はたなか:水がないことについて吉川先生からも

吉川:ある意味意外で、C型だから水の吸収が当然見つかると思っていたらそうではなかった。初めて行く天体ではなにが起こるかわからず、面白いデータ。どういう意味があるのかを突きつめていきたい。

はたなか:降下運用は順調か

吉川:はい。中高度降下運用は小惑星を確認しつつわりと速く下りていって上昇できた。

はたなか:さらに表面近くへ下りることでの注意点は

吉川:重力測定も無事できるだろう。1キロほどとさらに下りるのでさらに慎重に。

毎日新聞いけだ:クレーターについて。

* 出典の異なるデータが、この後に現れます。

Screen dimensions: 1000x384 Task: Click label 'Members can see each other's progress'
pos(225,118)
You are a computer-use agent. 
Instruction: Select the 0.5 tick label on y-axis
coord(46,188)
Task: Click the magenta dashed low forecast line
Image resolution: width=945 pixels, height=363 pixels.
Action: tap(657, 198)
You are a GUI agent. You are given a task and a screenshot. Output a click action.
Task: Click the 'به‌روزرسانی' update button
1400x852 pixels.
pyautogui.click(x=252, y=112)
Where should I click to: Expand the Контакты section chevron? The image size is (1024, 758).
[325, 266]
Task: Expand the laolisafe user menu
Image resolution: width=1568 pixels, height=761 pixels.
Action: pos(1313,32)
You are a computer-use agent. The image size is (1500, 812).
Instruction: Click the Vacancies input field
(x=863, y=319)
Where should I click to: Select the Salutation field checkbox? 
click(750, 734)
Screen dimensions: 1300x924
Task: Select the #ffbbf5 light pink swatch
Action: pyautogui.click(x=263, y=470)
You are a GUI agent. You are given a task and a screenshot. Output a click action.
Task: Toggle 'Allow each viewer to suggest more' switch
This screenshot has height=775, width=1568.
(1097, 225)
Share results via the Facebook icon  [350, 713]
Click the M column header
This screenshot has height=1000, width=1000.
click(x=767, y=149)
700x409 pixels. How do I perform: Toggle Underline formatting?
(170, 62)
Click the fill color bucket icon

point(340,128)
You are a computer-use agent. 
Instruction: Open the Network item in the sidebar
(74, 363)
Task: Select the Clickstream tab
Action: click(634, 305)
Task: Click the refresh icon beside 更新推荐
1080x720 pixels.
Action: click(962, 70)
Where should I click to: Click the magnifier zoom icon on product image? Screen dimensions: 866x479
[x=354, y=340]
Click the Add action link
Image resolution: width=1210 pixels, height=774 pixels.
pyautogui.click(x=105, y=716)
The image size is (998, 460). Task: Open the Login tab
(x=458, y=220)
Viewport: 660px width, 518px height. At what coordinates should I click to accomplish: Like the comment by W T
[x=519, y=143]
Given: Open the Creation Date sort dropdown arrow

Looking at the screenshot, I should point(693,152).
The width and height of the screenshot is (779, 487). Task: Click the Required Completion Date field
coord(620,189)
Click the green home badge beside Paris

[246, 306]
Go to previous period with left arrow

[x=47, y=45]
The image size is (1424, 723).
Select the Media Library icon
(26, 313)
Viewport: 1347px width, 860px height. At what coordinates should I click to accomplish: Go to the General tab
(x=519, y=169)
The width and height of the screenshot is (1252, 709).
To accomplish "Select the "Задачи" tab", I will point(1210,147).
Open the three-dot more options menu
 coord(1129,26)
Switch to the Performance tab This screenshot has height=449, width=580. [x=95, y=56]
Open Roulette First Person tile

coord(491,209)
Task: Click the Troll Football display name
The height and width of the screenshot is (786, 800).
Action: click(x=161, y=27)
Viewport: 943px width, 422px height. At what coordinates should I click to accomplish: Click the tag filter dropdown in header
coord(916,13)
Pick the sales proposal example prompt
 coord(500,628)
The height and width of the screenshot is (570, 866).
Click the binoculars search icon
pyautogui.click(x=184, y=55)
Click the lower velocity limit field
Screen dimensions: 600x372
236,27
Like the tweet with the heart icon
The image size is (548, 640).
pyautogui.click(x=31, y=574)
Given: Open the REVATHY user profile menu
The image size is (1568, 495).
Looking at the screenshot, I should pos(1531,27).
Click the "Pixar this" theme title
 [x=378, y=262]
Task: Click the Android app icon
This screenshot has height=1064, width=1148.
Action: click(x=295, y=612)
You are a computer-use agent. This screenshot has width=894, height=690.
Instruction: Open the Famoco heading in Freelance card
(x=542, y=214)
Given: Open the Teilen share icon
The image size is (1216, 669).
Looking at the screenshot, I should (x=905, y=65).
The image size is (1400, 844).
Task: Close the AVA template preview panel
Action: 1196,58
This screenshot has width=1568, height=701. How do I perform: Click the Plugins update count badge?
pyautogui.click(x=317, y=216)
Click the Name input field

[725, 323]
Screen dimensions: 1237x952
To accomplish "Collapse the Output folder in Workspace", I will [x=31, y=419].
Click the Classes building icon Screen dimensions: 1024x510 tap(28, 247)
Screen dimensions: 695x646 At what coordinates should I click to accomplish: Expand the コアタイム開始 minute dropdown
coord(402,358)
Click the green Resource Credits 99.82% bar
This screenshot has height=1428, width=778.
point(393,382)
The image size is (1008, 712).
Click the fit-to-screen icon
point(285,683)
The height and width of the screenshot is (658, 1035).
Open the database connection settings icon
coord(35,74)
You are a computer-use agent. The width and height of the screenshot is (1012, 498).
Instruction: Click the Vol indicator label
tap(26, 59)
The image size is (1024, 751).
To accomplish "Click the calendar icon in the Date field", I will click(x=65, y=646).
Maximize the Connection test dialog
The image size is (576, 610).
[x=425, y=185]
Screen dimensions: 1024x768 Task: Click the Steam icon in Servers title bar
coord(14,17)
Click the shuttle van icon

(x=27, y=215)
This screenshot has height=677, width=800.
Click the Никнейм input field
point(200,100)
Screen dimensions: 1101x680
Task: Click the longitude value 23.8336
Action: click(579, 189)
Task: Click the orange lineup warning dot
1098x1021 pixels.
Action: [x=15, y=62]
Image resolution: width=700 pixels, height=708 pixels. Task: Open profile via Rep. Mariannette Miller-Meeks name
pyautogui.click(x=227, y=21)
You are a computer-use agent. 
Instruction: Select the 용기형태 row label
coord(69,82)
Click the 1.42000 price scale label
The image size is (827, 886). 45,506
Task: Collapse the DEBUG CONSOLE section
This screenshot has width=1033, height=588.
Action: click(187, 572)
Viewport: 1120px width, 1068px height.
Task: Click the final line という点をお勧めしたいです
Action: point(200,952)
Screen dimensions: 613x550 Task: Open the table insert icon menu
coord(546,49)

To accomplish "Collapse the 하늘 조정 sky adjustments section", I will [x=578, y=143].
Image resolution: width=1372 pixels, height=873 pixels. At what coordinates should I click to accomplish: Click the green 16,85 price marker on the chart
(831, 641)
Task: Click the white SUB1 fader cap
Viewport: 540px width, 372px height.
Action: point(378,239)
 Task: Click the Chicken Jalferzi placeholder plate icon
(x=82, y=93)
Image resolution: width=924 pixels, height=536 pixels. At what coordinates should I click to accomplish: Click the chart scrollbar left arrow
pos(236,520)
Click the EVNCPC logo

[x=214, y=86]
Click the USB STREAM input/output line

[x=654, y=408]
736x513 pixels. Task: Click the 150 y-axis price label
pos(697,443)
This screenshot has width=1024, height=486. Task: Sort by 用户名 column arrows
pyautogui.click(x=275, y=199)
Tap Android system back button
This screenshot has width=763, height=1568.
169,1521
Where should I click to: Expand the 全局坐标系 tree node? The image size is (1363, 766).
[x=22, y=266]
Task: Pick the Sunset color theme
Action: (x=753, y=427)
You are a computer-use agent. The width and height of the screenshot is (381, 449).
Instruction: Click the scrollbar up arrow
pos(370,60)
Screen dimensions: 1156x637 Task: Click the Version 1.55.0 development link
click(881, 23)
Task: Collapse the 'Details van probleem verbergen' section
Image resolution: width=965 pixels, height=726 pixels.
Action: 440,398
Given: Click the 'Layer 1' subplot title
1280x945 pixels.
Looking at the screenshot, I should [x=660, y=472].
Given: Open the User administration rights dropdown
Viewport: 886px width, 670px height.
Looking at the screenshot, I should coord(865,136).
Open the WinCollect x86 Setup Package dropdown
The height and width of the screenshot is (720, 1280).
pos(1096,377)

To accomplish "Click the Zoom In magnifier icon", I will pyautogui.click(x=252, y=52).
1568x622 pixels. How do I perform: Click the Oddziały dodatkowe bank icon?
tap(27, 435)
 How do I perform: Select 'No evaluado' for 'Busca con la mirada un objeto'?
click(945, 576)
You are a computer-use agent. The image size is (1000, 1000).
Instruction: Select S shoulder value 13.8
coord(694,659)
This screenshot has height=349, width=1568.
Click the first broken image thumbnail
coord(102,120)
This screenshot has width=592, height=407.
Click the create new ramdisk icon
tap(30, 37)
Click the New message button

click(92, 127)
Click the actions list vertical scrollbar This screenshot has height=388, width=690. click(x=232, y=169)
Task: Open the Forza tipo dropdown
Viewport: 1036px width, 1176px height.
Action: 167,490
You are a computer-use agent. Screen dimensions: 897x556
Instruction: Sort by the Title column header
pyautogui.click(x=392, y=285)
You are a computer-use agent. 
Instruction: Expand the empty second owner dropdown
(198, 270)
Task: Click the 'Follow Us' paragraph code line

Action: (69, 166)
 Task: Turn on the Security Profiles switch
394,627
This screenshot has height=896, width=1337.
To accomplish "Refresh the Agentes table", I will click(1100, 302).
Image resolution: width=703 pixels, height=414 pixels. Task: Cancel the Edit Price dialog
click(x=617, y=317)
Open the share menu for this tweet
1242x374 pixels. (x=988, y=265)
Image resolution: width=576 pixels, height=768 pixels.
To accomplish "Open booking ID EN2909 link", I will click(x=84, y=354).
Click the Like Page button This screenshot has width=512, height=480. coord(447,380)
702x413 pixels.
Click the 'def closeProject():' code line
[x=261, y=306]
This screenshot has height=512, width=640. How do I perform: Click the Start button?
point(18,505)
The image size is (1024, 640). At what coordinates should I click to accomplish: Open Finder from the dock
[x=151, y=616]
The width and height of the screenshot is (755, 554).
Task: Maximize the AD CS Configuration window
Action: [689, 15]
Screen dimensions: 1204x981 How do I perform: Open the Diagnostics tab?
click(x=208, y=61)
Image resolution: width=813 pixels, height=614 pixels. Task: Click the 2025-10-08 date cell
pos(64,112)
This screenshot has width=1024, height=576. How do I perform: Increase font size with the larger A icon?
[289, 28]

見た目一番大きなクレーターはまだLIDARで観測していない?

水野:観測しています。
今この場ではデータがないので申し上げられないがデータは取っています。

いけだ:深さと直径の比率が重要なデータなのはなぜ?

水野:その比率で、惑星を構成する材料やクレーターが過ごしてきた環境がわかる。

いけだ:北里先生に。実際に観測された反射率がどのくらいというのはいえるのか

北里:だいたい2パーセントくらい。

いけだ:「二次的な加熱」にはなにが考えられるか

北里:太陽光で照らされて暖かくなる。今は最高でも100℃だが過去にはもっと太陽の近くを回っていた可能性がある。